### WHAT THE TASK ASKS
Your answer is to be the count alone: the number of lines in the data below where "computer" appears.

### DATA TO EXAMINE
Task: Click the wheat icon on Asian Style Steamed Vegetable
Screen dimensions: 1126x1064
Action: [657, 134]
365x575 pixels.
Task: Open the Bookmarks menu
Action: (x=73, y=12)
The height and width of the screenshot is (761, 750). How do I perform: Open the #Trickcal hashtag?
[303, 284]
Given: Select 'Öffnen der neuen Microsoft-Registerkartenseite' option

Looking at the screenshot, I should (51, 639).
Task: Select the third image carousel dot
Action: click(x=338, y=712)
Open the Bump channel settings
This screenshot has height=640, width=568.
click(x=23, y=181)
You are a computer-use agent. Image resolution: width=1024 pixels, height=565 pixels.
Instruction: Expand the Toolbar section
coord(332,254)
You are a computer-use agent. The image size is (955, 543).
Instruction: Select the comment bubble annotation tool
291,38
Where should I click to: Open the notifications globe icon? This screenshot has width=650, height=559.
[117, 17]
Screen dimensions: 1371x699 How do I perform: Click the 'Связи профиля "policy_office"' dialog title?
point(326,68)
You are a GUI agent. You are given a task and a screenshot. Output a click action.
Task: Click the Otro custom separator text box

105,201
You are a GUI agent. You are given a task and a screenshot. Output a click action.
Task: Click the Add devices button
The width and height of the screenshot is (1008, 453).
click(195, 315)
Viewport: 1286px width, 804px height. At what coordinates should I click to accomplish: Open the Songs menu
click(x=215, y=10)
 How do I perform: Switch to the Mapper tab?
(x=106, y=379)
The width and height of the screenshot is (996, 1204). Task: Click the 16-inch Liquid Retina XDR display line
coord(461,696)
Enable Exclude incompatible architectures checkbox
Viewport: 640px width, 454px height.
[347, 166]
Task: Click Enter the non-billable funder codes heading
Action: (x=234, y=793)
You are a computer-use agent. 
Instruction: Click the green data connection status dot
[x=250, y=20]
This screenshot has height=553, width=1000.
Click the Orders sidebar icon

### REPLY TO THE EXERCISE
3